(Data excerpts)
-=-=-
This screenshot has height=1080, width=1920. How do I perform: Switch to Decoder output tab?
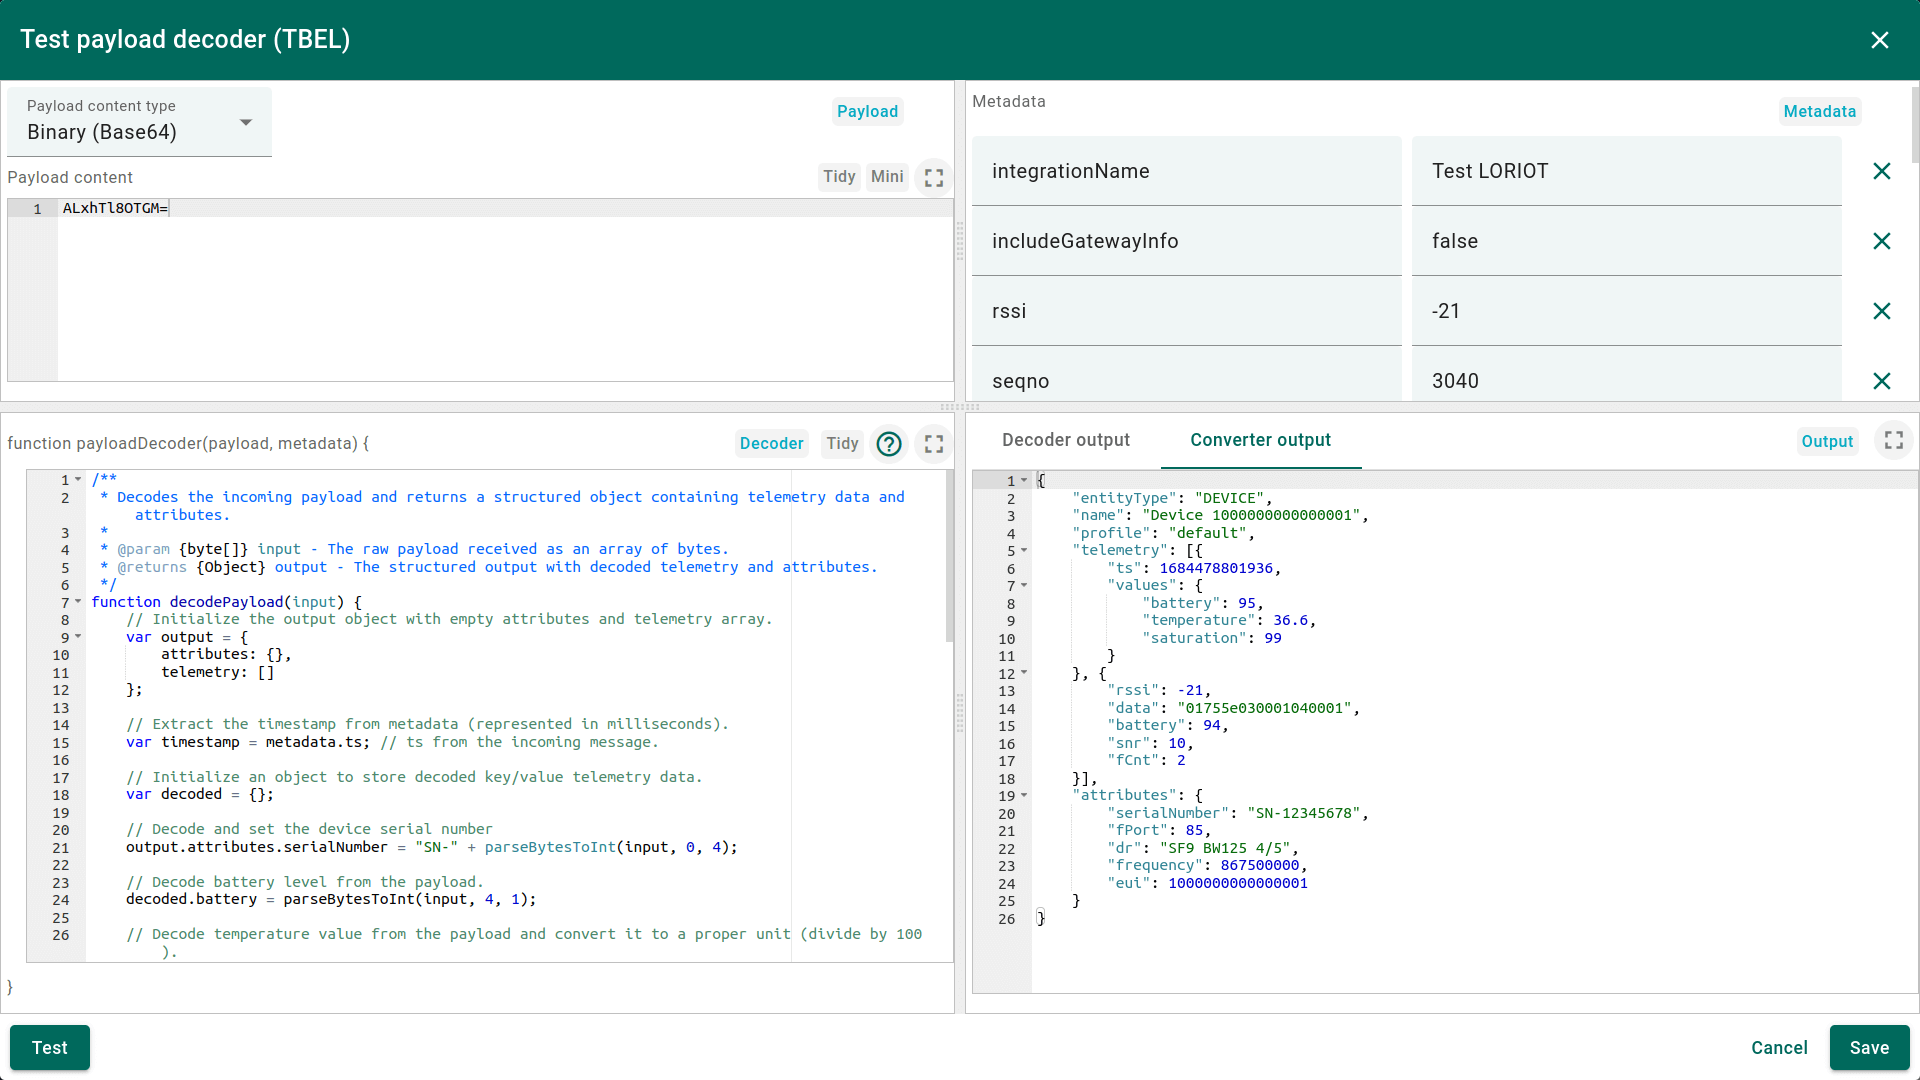1065,440
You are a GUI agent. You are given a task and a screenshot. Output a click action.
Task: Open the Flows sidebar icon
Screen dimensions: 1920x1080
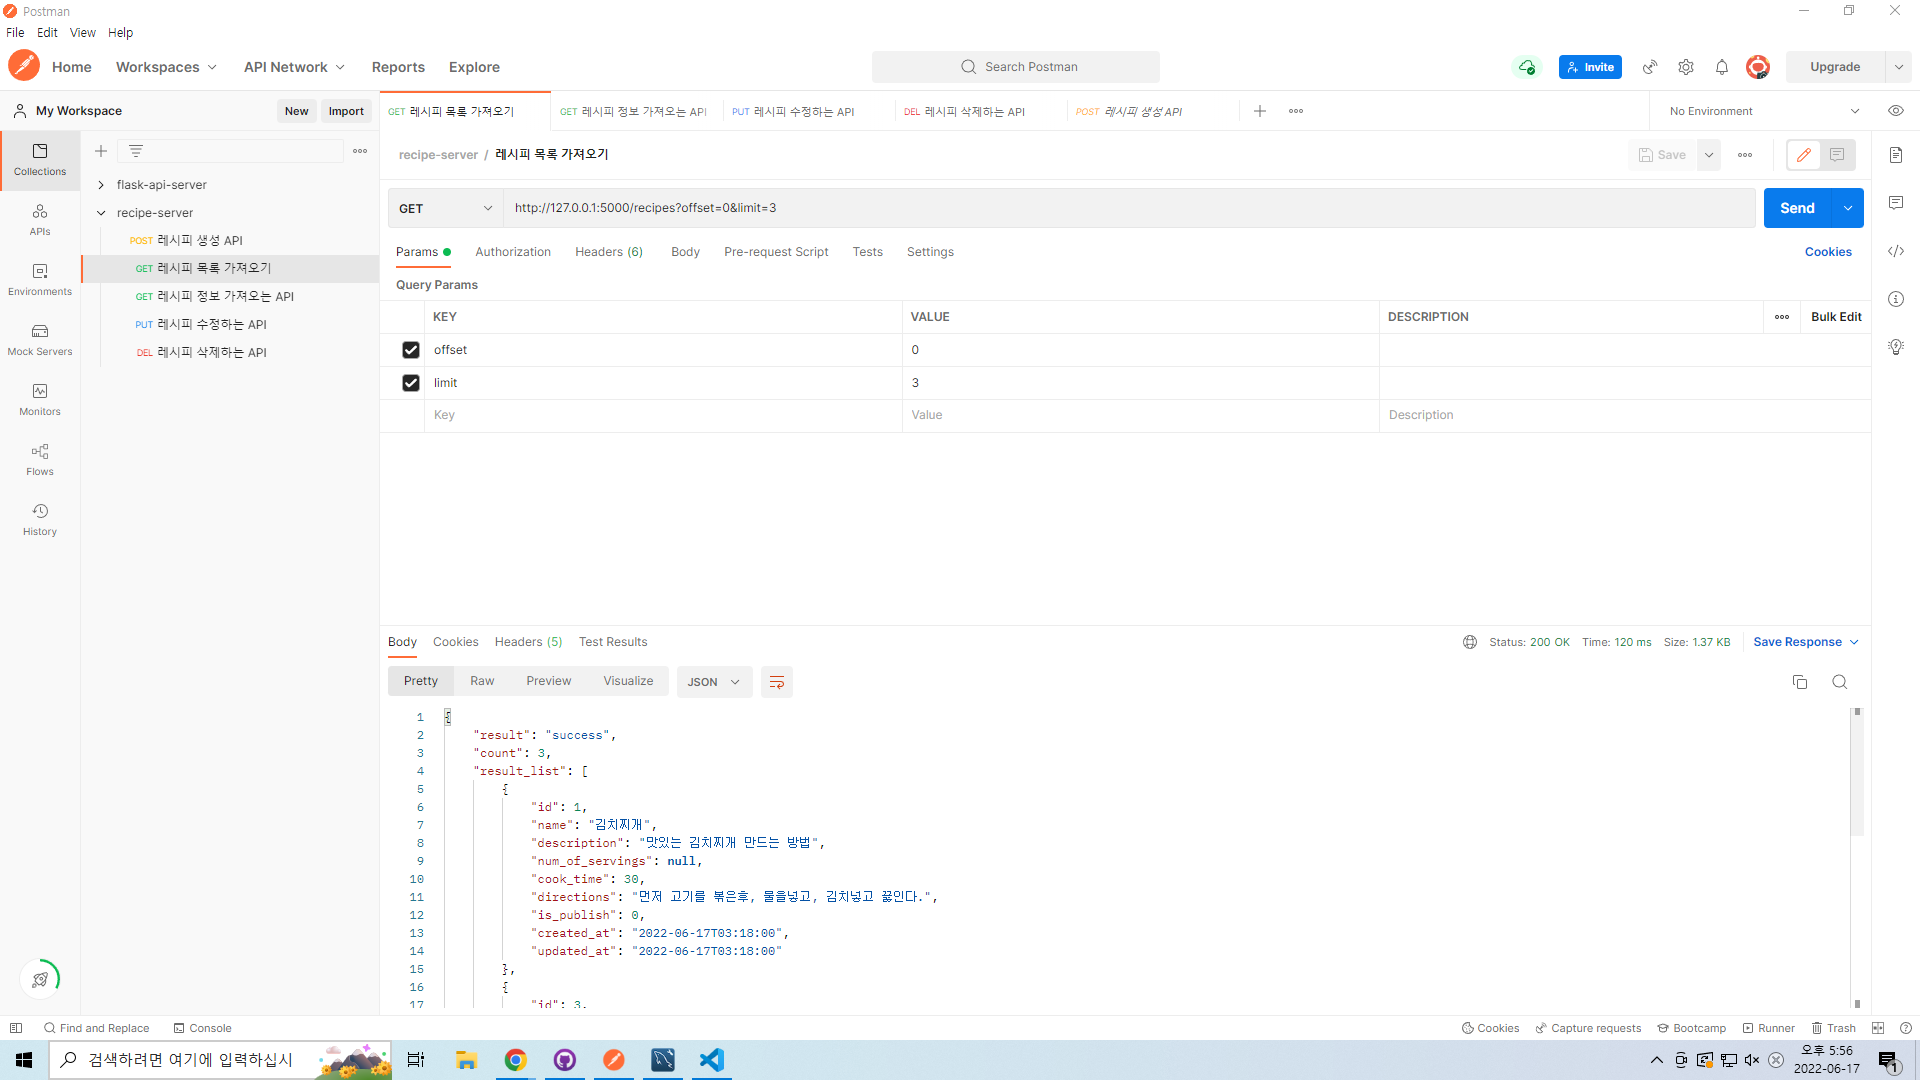(x=40, y=459)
-=-=-
- _ASSIGNMENT_
Hand back the data above exactly, with no images.

- _RESPONSE_
This screenshot has height=1080, width=1920. How do I perform: Switch to Decoder output tab?
1065,440
You are a GUI agent. You are given a task and a screenshot. Output a click action.
Task: Open the Flows sidebar icon
Screen dimensions: 1920x1080
(x=40, y=459)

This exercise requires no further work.